╭─ DATA SUPPLIED

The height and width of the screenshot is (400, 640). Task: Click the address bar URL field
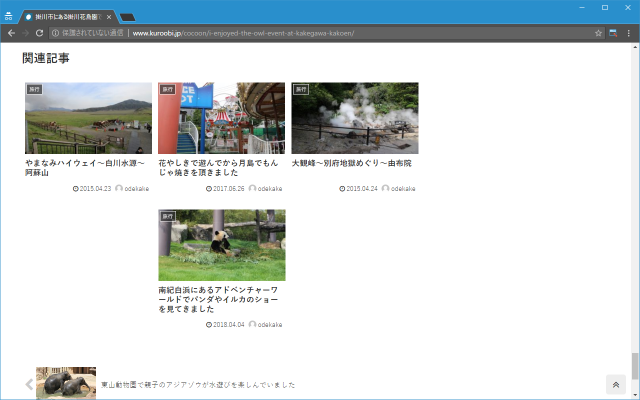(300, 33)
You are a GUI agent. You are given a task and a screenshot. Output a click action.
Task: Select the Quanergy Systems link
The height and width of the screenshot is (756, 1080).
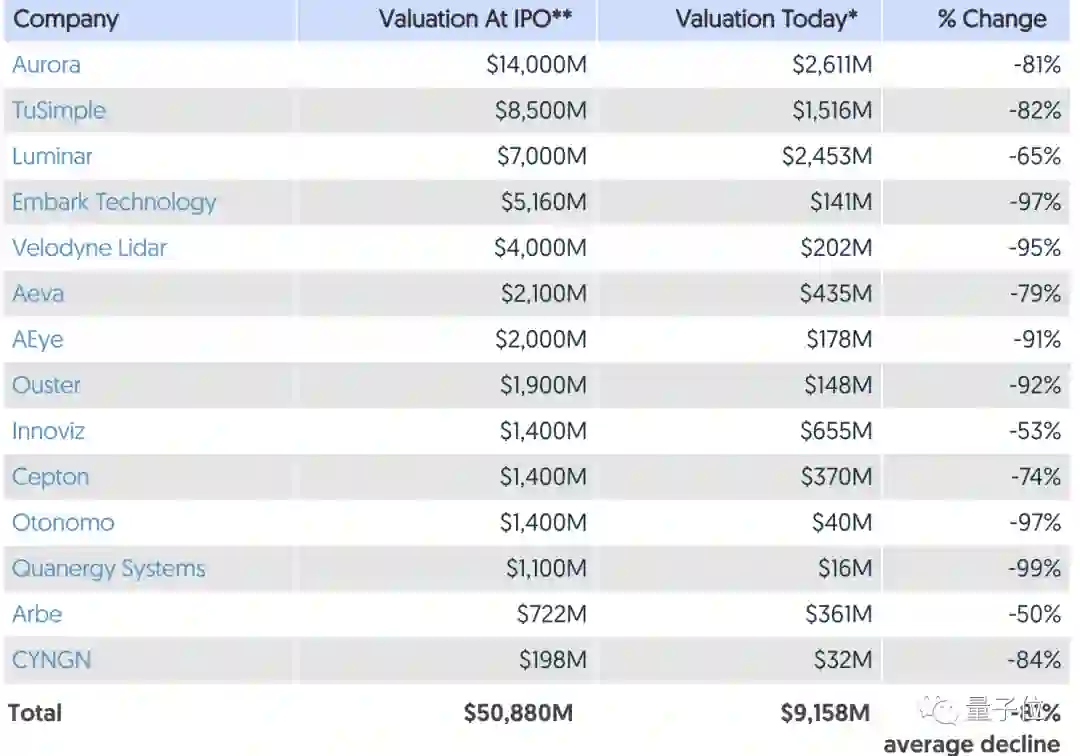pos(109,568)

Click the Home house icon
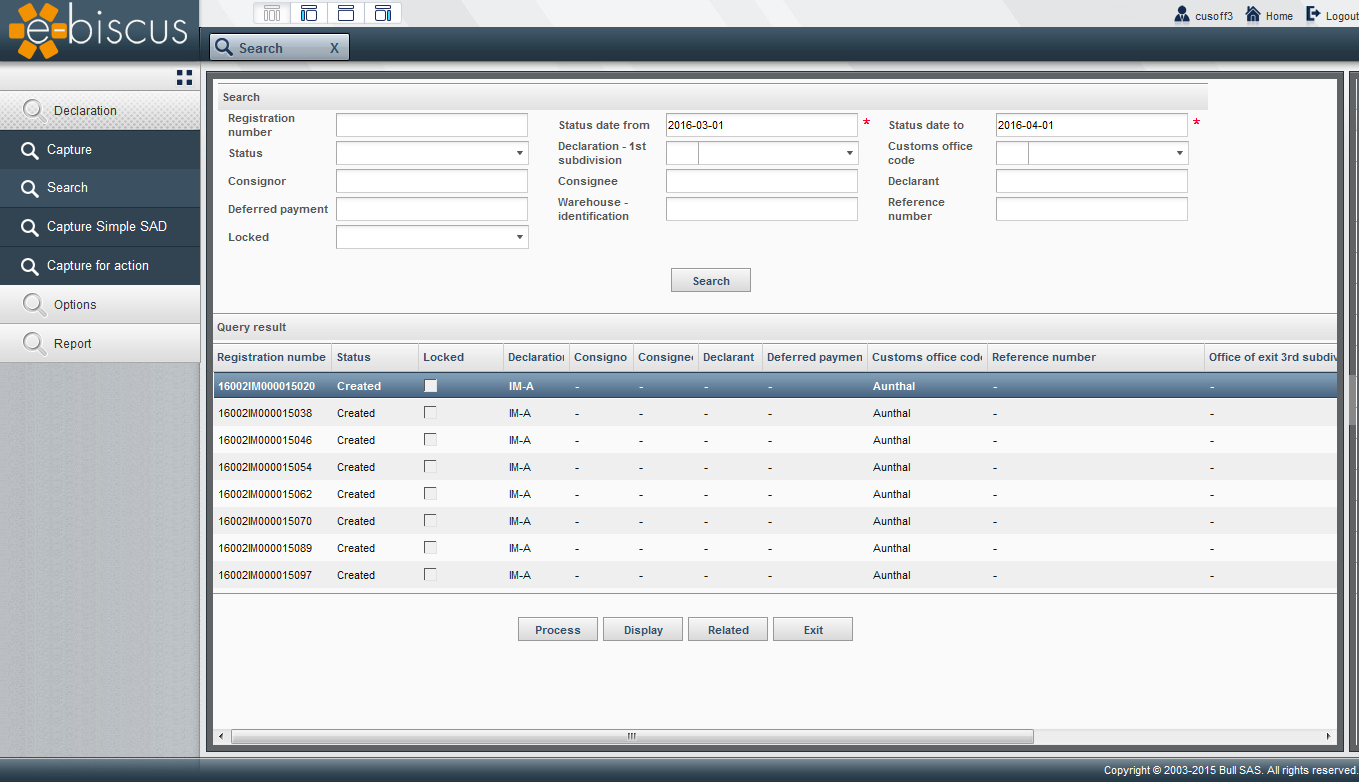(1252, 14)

╰─

**ABOUT THIS TASK**.
Make an exact copy of the data, leaving its pictures out.

**REPLY**.
The height and width of the screenshot is (400, 640). Task: Click the address bar URL field
(300, 33)
You are a GUI agent. You are given a task and a screenshot. Output a click action.
Task: Select the Quanergy Systems link
The height and width of the screenshot is (756, 1080).
pos(109,568)

Click the Home house icon
(1252, 14)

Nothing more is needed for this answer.